Starting the AIDS clinic, living in foster homes, surviving on the street as a teenager are the experiences that have led me to live every day of my life serving one primary purpose – helping the most vulnerable, the people society is willing to abandon. For me, my core values are stirred to passion by the reminder that, as many have said, “The greatness of a society is defined by the way it treats its most vulnerable members.”

Patients will bring much more than health challenges to the health care system. They bring the harsh realities of life, and their health issues will frequently represent symptoms of the disappointing inequalities in society. And this means that to care for them, we must be community leaders who address social issues.

Raise your voice to educate others what we now know to be true – that health is determined only in small part – about 10% – by the care delivered in hospitals and clinics; that a much larger part is due to social determinants – factors such as income, education, safe housing, job opportunities, and access to healthy foods – all the circumstances in which we live, work and play. Addressing these social determinants – these fundamental drivers of health status is a big task – but it is one your time here at NEOMED has prepared you to take on.

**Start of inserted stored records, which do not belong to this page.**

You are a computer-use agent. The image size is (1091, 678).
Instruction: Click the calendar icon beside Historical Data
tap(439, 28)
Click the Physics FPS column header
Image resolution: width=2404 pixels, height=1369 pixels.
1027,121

This is your time to live your core values and attain the ultimate goal – making people’s lives healthier and society stronger, kinder and more just.

You are the future of this country’s well-being – and I am confident that each of you will help fill the world with hope, happiness, and health.

In closing, I ask only that you heed Harriet Tubman’s call to action as she said, “Every great dream begins with a dreamer. Always remember you have within you the strength, the patience, and the passion to reach for the stars to change the world.”

Congratulations, class of 2017! Live your dream! Change the world!